- WHAT THE TASK REQUIRES -
Write the entries below again, precisely as they appear.

DATA FOR PROCESSING START

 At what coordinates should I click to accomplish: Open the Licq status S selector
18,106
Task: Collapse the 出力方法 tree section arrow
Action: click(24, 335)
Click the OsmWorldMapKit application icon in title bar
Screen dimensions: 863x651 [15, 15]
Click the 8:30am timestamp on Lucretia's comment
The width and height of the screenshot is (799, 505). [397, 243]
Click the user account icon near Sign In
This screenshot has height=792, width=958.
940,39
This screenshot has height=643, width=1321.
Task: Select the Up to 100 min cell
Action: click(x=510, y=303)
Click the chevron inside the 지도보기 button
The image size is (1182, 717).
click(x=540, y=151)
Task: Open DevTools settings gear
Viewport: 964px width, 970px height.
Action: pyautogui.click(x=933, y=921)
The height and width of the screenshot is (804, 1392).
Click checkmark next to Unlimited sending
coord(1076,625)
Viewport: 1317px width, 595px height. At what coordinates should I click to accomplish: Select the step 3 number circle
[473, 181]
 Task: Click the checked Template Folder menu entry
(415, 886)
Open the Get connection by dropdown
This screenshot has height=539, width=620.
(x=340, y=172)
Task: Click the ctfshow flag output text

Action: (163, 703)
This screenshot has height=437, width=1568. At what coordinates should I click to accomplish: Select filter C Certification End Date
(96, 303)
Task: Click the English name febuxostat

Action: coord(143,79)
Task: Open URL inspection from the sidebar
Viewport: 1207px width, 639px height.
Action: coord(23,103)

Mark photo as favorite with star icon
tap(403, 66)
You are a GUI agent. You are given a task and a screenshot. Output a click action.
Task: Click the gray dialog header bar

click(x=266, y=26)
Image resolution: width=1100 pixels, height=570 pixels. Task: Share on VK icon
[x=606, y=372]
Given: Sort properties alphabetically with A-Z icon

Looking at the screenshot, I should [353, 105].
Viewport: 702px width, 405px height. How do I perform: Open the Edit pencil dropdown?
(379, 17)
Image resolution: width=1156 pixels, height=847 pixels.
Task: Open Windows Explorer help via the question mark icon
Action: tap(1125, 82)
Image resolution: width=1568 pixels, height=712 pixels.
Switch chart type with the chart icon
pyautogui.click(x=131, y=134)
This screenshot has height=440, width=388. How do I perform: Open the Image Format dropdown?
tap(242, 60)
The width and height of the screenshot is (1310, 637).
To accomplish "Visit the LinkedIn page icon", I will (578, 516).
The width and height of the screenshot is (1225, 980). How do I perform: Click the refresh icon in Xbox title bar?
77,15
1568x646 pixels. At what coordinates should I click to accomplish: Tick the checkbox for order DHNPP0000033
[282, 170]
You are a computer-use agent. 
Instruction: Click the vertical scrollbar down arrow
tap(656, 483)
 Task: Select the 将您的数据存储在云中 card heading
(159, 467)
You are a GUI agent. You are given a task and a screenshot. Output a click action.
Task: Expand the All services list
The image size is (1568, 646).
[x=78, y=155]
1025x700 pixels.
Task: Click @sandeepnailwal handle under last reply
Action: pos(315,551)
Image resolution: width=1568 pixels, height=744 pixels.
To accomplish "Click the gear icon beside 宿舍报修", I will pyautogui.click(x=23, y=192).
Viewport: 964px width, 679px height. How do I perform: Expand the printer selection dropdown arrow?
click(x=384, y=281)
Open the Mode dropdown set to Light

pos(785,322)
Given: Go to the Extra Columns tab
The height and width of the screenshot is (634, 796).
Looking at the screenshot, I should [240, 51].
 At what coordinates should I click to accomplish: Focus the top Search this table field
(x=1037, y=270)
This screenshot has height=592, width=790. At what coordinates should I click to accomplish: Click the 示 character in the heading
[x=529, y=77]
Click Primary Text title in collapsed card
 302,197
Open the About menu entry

DATA FOR PROCESSING END

- ANSWER SPACE -
 At what coordinates should I click to accomplish: Open the Licq status S selector
18,106
Task: Collapse the 出力方法 tree section arrow
Action: click(24, 335)
Click the OsmWorldMapKit application icon in title bar
Screen dimensions: 863x651 [15, 15]
Click the 8:30am timestamp on Lucretia's comment
The width and height of the screenshot is (799, 505). [397, 243]
Click the user account icon near Sign In
This screenshot has height=792, width=958.
940,39
This screenshot has height=643, width=1321.
Task: Select the Up to 100 min cell
Action: click(x=510, y=303)
Click the chevron inside the 지도보기 button
The image size is (1182, 717).
click(x=540, y=151)
Task: Open DevTools settings gear
Viewport: 964px width, 970px height.
Action: pyautogui.click(x=933, y=921)
The height and width of the screenshot is (804, 1392).
Click checkmark next to Unlimited sending
coord(1076,625)
Viewport: 1317px width, 595px height. At what coordinates should I click to accomplish: Select the step 3 number circle
[473, 181]
 Task: Click the checked Template Folder menu entry
(415, 886)
Open the Get connection by dropdown
This screenshot has height=539, width=620.
(x=340, y=172)
Task: Click the ctfshow flag output text

Action: (163, 703)
This screenshot has height=437, width=1568. At what coordinates should I click to accomplish: Select filter C Certification End Date
(96, 303)
Task: Click the English name febuxostat

Action: coord(143,79)
Task: Open URL inspection from the sidebar
Viewport: 1207px width, 639px height.
Action: coord(23,103)

Mark photo as favorite with star icon
tap(403, 66)
You are a GUI agent. You are given a task and a screenshot. Output a click action.
Task: Click the gray dialog header bar

click(x=266, y=26)
Image resolution: width=1100 pixels, height=570 pixels. Task: Share on VK icon
[x=606, y=372]
Given: Sort properties alphabetically with A-Z icon

Looking at the screenshot, I should [353, 105].
Viewport: 702px width, 405px height. How do I perform: Open the Edit pencil dropdown?
(379, 17)
Image resolution: width=1156 pixels, height=847 pixels.
Task: Open Windows Explorer help via the question mark icon
Action: tap(1125, 82)
Image resolution: width=1568 pixels, height=712 pixels.
Switch chart type with the chart icon
pyautogui.click(x=131, y=134)
This screenshot has height=440, width=388. How do I perform: Open the Image Format dropdown?
tap(242, 60)
The width and height of the screenshot is (1310, 637).
To accomplish "Visit the LinkedIn page icon", I will (578, 516).
The width and height of the screenshot is (1225, 980). How do I perform: Click the refresh icon in Xbox title bar?
77,15
1568x646 pixels. At what coordinates should I click to accomplish: Tick the checkbox for order DHNPP0000033
[282, 170]
You are a computer-use agent. 
Instruction: Click the vertical scrollbar down arrow
tap(656, 483)
 Task: Select the 将您的数据存储在云中 card heading
(159, 467)
You are a GUI agent. You are given a task and a screenshot. Output a click action.
Task: Expand the All services list
The image size is (1568, 646).
[x=78, y=155]
1025x700 pixels.
Task: Click @sandeepnailwal handle under last reply
Action: pos(315,551)
Image resolution: width=1568 pixels, height=744 pixels.
To accomplish "Click the gear icon beside 宿舍报修", I will pyautogui.click(x=23, y=192).
Viewport: 964px width, 679px height. How do I perform: Expand the printer selection dropdown arrow?
click(x=384, y=281)
Open the Mode dropdown set to Light

pos(785,322)
Given: Go to the Extra Columns tab
The height and width of the screenshot is (634, 796).
Looking at the screenshot, I should [240, 51].
 At what coordinates should I click to accomplish: Focus the top Search this table field
(x=1037, y=270)
This screenshot has height=592, width=790. At what coordinates should I click to accomplish: Click the 示 character in the heading
[x=529, y=77]
Click Primary Text title in collapsed card
 302,197
Open the About menu entry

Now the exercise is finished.